The OpenAI Agents SDK integration is significant because it means the governance layer is not tied to any specific model provider. Organizations building on OpenAI’s infrastructure can apply toolkit policies to agents using OpenAI models, while organizations using Azure OpenAI or other providers use the same policy files with the same enforcement semantics. Semantic Kernel integration makes the toolkit immediately applicable to Microsoft’s enterprise customer base already building production agents with that framework, and it enables natural federation with Azure AI and Entra ID for organizations that want to express agent permissions in terms of existing enterprise identity structures.

Azure AI and Microsoft Entra ID Integration

For organizations on the Microsoft cloud stack, the optional integration with Azure AI services and Microsoft Entra ID allows agent identities to be mapped to enterprise directory objects. Access policies can then be written in terms of organizational roles, department memberships, and security group assignments — the same constructs already governing human user access — rather than requiring a separate identity management infrastructure maintained exclusively for AI agents.

Performance: Sub-5ms Policy Evaluation in Production

The most persistent objection to runtime security enforcement is the assumption that it adds unacceptable latency to agent operations. The Agent Governance Toolkit addresses this directly with a design target of less than 5ms overhead per action evaluated by Agent OS, and this performance level is achievable in production at scale, not just in laboratory benchmarks. To contextualize that number: a typical LLM inference call for a mid-sized model running at production load takes between 500ms and several seconds. A tool invocation triggering an external API call adds 100ms to 2 seconds depending on network conditions. Against this backdrop, a 5ms governance overhead is a rounding error in the overall agent response time — it does not perceptibly slow agent workflows, and it does not force engineering teams into tradeoffs between security coverage and application responsiveness. The practical implication is significant: governance can be applied universally, to every agent action without exception, rather than to a sampled or heuristically selected subset. A governance layer that evaluates only some actions provides the appearance of control without its substance, and the sub-5ms overhead removes any engineering incentive to skip evaluations for performance reasons.
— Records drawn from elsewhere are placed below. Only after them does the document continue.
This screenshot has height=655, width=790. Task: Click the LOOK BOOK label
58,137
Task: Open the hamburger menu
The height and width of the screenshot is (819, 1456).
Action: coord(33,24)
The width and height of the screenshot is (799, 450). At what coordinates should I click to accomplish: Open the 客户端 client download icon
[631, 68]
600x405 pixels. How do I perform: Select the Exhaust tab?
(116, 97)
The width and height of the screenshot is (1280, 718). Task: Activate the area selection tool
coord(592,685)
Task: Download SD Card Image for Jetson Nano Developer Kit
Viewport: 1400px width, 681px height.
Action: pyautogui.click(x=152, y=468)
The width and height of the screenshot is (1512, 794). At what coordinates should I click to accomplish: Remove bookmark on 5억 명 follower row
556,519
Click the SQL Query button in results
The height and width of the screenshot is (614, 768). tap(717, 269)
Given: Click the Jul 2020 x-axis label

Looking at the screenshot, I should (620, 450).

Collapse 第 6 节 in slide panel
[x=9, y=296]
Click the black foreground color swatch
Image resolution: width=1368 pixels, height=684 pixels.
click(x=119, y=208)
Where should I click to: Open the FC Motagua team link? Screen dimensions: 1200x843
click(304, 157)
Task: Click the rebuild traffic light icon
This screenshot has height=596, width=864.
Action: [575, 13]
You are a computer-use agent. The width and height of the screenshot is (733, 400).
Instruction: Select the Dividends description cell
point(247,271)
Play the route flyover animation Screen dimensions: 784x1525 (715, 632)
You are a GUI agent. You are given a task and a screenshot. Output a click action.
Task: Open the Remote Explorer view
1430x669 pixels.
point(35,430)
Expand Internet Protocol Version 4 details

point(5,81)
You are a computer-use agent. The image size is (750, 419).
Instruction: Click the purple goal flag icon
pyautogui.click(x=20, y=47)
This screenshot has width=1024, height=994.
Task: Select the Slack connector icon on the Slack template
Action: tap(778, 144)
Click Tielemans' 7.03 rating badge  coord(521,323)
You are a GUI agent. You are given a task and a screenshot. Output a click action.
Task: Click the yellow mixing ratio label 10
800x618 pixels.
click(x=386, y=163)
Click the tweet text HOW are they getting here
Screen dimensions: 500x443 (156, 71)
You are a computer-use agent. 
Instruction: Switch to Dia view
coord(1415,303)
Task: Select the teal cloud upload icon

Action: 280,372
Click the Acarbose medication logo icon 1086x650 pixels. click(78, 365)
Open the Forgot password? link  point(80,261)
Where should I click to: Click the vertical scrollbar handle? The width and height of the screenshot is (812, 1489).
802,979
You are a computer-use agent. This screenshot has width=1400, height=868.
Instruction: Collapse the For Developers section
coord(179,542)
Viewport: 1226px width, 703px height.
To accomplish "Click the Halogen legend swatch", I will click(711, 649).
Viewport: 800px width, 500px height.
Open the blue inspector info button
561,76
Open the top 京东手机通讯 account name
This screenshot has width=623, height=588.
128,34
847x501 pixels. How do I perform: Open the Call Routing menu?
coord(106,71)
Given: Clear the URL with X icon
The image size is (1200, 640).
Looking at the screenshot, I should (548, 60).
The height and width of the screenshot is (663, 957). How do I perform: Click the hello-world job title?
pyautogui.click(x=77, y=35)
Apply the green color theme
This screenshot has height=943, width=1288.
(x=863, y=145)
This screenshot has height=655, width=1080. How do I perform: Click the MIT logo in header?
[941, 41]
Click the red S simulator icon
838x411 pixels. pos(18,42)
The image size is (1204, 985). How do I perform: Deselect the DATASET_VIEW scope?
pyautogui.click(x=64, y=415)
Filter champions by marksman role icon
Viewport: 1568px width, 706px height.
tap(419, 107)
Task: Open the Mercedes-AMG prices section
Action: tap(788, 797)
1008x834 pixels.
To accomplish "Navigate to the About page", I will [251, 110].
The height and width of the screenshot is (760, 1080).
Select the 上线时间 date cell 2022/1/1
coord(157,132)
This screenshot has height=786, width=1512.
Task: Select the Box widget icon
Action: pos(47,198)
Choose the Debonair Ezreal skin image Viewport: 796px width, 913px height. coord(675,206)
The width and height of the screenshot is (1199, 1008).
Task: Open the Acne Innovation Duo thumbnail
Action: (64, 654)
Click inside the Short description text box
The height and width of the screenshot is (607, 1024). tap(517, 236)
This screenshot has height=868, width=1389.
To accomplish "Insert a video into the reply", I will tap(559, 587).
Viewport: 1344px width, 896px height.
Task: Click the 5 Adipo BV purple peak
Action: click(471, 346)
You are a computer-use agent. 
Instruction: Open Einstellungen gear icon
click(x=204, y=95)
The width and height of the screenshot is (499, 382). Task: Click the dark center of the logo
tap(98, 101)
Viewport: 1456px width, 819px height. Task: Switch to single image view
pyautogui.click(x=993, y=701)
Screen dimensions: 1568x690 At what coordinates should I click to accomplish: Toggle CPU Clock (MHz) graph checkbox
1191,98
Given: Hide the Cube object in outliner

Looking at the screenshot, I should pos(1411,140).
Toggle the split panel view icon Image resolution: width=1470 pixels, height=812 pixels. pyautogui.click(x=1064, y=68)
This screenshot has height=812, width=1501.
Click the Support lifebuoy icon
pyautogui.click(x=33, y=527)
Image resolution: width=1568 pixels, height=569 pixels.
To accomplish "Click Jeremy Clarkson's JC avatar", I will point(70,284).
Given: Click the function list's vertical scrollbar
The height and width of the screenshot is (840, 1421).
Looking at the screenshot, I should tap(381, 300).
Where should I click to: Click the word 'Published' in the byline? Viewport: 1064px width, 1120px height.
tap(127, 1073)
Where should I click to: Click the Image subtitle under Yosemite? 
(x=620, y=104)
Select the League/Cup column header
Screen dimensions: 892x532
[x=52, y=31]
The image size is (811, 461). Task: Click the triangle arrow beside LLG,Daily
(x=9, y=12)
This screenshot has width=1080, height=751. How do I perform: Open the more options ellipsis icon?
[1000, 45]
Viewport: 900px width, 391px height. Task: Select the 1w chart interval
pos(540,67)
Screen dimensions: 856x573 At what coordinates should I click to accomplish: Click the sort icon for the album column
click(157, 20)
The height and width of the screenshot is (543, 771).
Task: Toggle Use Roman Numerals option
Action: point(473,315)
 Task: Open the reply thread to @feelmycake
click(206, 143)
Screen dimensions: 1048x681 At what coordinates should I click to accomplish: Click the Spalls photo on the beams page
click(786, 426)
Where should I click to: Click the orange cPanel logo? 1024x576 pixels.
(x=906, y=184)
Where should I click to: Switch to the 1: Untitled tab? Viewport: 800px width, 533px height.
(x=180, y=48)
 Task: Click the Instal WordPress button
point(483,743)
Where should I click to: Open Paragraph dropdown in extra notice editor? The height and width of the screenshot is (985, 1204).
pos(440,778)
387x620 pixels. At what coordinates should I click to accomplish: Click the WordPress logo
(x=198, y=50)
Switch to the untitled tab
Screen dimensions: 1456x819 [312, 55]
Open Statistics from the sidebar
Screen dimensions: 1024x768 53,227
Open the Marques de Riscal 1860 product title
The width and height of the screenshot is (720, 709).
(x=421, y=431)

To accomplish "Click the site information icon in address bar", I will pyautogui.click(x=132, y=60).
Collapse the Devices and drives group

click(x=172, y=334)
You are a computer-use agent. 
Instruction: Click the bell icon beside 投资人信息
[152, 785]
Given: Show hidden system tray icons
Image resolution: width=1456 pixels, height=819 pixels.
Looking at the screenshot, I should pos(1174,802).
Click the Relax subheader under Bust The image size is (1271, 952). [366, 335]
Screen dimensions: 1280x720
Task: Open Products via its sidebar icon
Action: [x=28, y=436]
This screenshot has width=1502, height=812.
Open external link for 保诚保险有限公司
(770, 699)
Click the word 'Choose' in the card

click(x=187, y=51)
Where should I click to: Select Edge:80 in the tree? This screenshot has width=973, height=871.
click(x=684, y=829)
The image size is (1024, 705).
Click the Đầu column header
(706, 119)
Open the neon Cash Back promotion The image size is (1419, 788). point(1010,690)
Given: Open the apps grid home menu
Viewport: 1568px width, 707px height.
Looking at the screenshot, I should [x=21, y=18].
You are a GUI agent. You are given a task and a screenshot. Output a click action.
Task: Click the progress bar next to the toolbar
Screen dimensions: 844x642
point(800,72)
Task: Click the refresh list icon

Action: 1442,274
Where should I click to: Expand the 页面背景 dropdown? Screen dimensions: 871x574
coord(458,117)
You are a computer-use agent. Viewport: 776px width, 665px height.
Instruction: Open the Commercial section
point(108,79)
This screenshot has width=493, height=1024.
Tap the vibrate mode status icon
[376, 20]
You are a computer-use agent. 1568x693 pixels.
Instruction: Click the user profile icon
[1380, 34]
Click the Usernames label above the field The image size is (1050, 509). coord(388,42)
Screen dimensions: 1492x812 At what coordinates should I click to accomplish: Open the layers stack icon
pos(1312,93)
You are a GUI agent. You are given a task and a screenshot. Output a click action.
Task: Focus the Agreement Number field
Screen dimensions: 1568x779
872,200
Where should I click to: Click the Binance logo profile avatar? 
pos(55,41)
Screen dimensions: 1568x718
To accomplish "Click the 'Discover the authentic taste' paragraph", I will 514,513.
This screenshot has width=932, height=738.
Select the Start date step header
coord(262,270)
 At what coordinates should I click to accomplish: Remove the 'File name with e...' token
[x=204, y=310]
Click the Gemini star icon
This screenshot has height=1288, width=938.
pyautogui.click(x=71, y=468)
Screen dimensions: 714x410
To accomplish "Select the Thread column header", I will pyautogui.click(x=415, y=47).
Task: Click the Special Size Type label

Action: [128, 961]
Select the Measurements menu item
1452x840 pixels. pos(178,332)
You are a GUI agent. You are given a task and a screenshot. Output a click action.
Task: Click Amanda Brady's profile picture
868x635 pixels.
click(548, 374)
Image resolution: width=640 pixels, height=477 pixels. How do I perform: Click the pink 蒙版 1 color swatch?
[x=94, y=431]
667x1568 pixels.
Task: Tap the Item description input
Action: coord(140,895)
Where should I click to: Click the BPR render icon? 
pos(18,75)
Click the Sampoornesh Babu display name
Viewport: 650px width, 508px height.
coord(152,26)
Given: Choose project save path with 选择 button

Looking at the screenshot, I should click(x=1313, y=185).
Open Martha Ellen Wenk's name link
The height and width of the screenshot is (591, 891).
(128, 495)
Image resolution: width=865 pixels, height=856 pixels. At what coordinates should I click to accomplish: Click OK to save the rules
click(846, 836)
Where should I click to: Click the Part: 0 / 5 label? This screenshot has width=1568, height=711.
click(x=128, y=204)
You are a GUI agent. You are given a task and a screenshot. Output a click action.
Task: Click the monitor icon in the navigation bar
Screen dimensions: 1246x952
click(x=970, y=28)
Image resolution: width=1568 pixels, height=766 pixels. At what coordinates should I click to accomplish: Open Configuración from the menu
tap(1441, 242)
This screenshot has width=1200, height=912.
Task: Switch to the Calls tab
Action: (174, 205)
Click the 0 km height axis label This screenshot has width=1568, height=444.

This performance level is achievable because of the stateless, in-process design of Agent OS. Policy evaluation requires no network calls, no database round-trips, and no distributed coordination. The policy ruleset is compiled to an internal representation at startup and evaluated entirely in memory for each action object. YAML and OPA Rego policies are compiled at load time so that evaluation is fast even for rules with complex boolean logic. Cedar policies run through Cedar’s own purpose-built, formally optimized evaluation engine. The combination produces an enforcement system that is fast enough to be deployed unconditionally without architectural compromises.

Benchmarking Against Specific Workloads

Published performance figures reflect benchmark conditions that may differ from production environments with very high action throughput or unusually complex OPA Rego rulesets involving large data joins or recursive rules. Teams with latency-sensitive workflows should benchmark against their specific policy configuration in a staging environment before relying on the headline figure. The toolkit’s documentation provides optimization guidance for reducing evaluation latency in complex policy scenarios, including techniques for pre-compiling frequently evaluated rules and structuring policy files for faster pattern matching.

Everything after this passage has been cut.